A small protest was held on the courthouse lawn in July 2015 by people who felt GSAW changed the meaning of the monument. They demanded its removal. Click here to read a full account.
Lee painted Finch a hero in TKAM, but GSAW made him a flawed human. Both versions are fictional. What do you think of the monument? Read the full text on the plaque below.
Sweetums and I loved another TKAM monument on the courthouse lawn: A bronze sculpture that serves as a tribute to Lee, Monroeville’s most famous writer, as well as to reading as a family pastime. The sculpture of three children gathered around a bench reading a copy of “To Kill a Mockingbird” was created by Birmingham artist Branko Medenica and installed in 2014.



Text of the Atticus Finch monument
ATTICUS FINCH: LAWYER – HERO,
“Lawyers, I suppose, were children once.” These words of Charles Lamb are the epigraph to Harper Lee’s To Kill A Mockingbird, a novel about childhood and about a great and noble lawyer, Atticus Finch. The legal profession has in Atticus Finch, a lawyer-hero who knows how to see and to tell the truth, knowing the price the community, which Atticus loves, will pay for that truth. The legal profession has in Atticus Finch, a lawyer-hero who knows how to use power and advantage for moral purposes, and who is willing to stand alone as the conscience of the community. The legal community has in Atticus Finch, a lawyer-hero who possesses the knowledge and experience of a man, strengthened by untainted insight of a child.

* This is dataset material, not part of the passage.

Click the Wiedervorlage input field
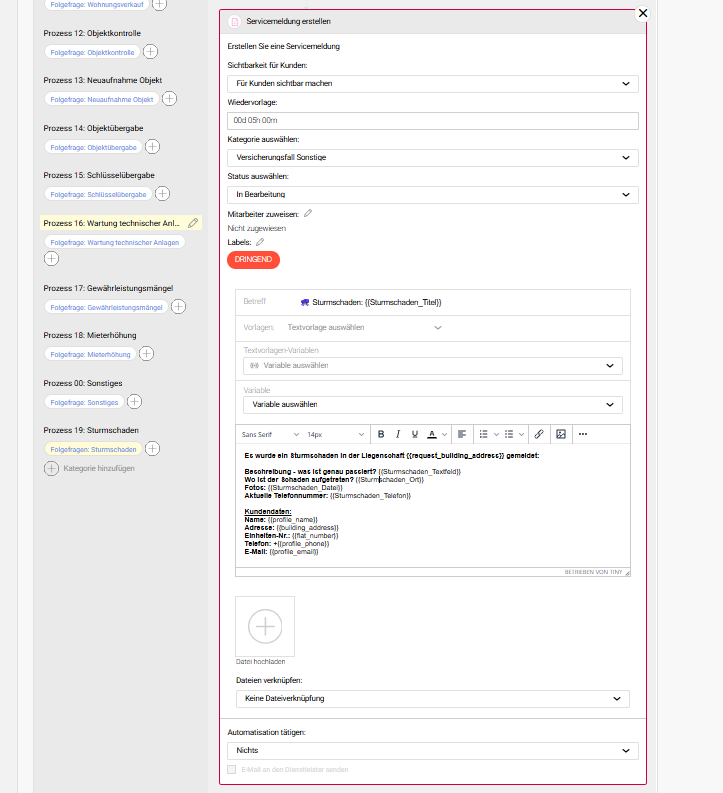Screen dimensions: 723x793 click(432, 120)
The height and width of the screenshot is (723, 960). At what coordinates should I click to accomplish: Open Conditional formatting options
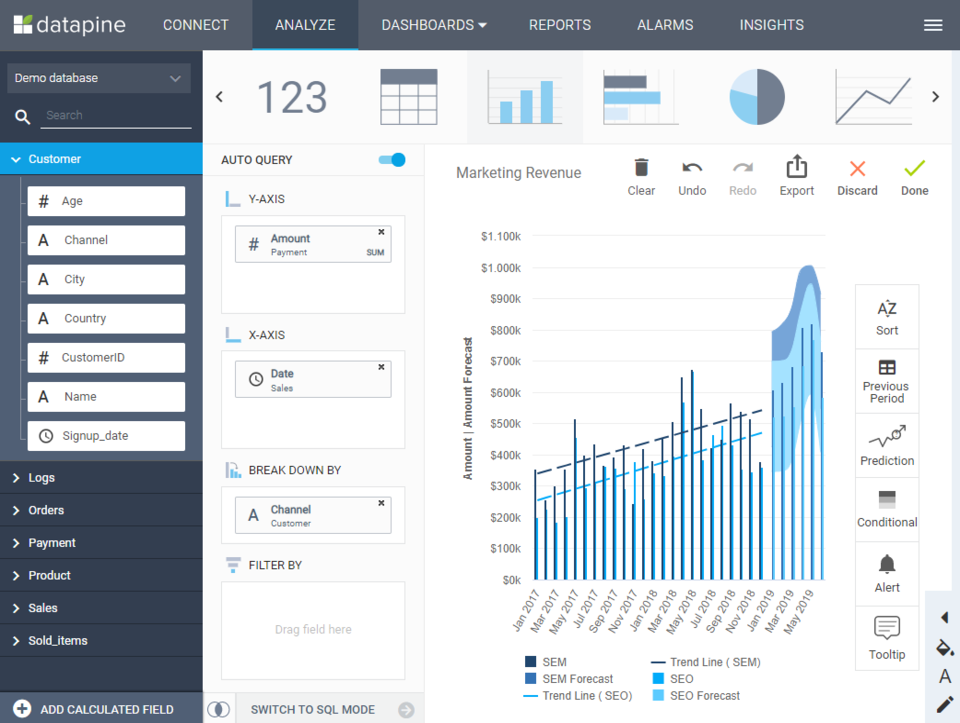point(886,508)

Children are the original and universal people of the world; it is only when they are educated into hatreds and depravities that children become the bigots, the cynics, the greedy, and the intolerant, and it is then that “there hath passed away a glory from the earth.” Atticus Finch challenges the legal profession to shift the paradigm and make the child the father of the man in dealing with the basic conflicts and struggles that permeate moral existence.
Symbolically, it is the legal profession that now sits in the jury box as Atticus Finch concludes his argument to the jury; “In the name of God, do your duty.”